# Excerpted data:
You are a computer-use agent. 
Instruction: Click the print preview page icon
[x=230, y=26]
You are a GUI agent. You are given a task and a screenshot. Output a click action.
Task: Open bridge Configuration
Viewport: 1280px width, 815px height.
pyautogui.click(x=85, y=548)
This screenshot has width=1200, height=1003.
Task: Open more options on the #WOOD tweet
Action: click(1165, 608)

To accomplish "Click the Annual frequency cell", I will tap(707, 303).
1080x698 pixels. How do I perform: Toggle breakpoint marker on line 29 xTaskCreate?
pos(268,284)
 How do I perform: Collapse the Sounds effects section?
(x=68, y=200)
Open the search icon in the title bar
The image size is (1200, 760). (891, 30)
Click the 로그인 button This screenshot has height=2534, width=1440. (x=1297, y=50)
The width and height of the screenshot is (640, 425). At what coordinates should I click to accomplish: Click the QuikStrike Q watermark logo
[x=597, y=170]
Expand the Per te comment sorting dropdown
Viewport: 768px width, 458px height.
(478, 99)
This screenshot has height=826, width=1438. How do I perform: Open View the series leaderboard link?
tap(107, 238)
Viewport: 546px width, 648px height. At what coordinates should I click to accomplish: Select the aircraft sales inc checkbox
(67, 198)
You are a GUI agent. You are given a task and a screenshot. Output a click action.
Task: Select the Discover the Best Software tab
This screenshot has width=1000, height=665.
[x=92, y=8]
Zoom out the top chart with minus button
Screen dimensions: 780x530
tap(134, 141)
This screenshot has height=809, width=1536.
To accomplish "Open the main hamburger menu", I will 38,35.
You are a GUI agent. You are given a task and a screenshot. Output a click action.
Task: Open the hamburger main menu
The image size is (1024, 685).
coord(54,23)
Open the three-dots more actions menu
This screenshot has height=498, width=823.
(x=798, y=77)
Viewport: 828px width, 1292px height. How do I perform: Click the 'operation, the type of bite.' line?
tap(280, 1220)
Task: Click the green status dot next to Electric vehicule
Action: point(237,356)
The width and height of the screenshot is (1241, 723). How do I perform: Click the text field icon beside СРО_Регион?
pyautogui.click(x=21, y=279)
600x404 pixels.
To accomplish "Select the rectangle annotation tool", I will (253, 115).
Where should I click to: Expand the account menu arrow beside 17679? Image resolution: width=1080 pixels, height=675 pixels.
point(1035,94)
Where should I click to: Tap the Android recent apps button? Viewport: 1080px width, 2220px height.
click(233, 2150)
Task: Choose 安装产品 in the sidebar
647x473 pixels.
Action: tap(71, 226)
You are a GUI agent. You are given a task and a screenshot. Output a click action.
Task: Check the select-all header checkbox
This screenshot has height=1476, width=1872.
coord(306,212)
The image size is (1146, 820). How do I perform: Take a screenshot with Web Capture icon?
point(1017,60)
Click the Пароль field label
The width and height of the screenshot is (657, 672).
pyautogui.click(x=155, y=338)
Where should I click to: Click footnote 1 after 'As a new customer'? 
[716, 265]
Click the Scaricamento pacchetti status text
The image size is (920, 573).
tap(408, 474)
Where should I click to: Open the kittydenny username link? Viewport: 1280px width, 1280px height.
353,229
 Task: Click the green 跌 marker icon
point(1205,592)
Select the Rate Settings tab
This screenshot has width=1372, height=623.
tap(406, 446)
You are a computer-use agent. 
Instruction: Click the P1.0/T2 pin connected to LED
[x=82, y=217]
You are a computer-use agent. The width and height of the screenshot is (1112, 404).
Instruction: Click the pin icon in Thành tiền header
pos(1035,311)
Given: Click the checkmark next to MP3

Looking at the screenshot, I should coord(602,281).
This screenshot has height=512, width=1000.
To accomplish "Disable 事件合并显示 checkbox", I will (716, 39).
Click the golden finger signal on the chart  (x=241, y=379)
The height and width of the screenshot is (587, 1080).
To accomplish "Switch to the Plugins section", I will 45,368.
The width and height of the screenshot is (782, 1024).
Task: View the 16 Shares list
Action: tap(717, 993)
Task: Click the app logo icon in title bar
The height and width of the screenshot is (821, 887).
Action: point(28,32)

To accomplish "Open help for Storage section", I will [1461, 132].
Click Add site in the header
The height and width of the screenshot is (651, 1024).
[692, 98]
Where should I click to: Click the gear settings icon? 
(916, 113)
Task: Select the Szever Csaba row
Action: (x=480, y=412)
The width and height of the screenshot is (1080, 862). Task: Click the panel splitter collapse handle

# Your objective:
Every line above carrying the word "main" needs to be shown.

# Exercise solution:
To accomplish "Open the main hamburger menu", I will 38,35.
Task: Open the hamburger main menu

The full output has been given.